▸ Task instructions: Locate the word "agent" in the entries below, then gather every line that holds it.

▸ Extracted material:
+ + + +

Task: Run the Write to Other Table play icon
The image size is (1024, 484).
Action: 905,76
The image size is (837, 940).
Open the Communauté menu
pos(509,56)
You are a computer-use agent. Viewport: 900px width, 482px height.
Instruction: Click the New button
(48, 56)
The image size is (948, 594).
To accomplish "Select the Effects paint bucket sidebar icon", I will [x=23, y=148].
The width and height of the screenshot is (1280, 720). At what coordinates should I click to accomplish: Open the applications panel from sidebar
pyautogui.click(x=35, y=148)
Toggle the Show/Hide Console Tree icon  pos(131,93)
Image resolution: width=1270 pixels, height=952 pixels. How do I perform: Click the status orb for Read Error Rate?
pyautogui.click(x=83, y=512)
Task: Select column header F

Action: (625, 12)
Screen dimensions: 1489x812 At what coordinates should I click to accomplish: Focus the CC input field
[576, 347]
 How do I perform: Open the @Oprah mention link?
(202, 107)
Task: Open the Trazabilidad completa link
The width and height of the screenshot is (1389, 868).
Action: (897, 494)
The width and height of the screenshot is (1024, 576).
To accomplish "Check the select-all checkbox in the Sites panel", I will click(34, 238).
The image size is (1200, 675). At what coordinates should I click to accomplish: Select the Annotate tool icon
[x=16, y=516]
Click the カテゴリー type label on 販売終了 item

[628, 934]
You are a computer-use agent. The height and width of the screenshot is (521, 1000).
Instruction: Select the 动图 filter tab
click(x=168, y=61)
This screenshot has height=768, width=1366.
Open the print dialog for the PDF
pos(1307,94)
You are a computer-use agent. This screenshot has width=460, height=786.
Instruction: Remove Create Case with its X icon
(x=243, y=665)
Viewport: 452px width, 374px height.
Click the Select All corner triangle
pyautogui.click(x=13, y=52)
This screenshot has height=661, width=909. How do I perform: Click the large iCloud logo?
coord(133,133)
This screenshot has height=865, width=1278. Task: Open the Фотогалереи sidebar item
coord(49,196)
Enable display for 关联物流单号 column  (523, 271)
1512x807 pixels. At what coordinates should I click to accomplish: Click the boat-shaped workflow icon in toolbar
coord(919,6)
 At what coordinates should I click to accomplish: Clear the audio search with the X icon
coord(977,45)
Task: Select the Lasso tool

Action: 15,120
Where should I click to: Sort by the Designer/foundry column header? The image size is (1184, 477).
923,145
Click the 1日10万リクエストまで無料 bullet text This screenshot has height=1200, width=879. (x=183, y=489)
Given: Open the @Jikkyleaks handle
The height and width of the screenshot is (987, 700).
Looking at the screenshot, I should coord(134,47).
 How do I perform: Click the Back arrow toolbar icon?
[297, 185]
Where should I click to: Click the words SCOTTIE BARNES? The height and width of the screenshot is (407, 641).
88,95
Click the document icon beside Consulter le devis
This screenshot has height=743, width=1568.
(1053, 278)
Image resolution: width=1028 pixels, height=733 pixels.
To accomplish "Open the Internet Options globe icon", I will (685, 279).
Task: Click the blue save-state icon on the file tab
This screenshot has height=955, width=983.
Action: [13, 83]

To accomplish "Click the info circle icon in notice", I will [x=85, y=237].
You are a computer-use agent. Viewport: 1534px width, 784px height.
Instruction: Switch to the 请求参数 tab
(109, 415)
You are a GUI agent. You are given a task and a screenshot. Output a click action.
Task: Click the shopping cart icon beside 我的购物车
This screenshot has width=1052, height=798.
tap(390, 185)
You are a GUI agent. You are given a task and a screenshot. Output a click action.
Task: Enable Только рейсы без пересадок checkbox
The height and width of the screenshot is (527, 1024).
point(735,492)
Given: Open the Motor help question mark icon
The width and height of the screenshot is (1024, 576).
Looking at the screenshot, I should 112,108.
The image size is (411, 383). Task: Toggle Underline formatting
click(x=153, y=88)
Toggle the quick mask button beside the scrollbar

+ + + +

▸ Your solution:
You are a computer-use agent. Viewport: 900px width, 482px height.
You are a computer-use agent. The height and width of the screenshot is (521, 1000).
You are a computer-use agent. This screenshot has width=460, height=786.
You are a computer-use agent. Viewport: 1534px width, 784px height.
You are a GUI agent. You are given a task and a screenshot. Output a click action.
You are a GUI agent. You are given a task and a screenshot. Output a click action.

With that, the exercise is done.